Data extracted from a collection

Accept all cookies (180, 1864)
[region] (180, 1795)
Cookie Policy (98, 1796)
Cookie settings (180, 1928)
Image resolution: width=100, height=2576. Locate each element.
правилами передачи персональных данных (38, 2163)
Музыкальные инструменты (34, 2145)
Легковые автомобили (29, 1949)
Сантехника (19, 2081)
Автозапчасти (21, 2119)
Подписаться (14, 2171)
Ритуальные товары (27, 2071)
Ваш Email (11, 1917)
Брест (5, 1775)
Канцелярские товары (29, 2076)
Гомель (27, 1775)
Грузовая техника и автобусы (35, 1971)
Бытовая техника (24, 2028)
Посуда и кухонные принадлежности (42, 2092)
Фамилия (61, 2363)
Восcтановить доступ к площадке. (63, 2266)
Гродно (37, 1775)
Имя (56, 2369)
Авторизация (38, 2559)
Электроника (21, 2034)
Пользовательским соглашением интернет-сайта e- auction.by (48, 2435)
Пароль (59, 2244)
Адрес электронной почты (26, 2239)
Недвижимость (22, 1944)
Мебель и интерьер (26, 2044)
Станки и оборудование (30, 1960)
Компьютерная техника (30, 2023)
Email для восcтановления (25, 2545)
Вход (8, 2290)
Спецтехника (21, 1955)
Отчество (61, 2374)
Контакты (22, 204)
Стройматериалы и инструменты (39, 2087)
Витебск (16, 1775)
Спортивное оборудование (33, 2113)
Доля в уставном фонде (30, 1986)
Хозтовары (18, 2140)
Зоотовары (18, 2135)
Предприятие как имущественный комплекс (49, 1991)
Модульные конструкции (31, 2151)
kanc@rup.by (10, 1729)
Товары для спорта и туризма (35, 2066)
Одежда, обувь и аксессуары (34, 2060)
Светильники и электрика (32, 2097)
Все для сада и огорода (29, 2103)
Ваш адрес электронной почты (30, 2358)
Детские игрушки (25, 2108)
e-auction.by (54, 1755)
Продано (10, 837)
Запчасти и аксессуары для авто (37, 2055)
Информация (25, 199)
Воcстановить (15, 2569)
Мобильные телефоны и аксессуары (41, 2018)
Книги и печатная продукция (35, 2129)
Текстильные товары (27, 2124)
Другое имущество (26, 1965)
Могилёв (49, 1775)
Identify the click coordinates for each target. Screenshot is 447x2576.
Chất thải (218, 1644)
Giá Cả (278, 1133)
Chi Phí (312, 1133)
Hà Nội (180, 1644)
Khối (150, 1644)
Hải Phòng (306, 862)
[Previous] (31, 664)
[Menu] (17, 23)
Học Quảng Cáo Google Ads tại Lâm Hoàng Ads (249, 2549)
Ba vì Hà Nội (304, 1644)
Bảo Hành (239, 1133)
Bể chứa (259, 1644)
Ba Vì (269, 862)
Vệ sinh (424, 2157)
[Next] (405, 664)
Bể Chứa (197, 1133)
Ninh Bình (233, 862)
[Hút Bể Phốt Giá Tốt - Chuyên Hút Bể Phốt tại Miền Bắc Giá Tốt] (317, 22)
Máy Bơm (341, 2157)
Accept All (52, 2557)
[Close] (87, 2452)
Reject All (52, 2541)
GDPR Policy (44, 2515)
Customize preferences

Exercise prompt:
The expected answer is a copy of every line in the entries that holds the word "оборудование".

Written reply:
Станки и оборудование (30, 1960)
Спортивное оборудование (33, 2113)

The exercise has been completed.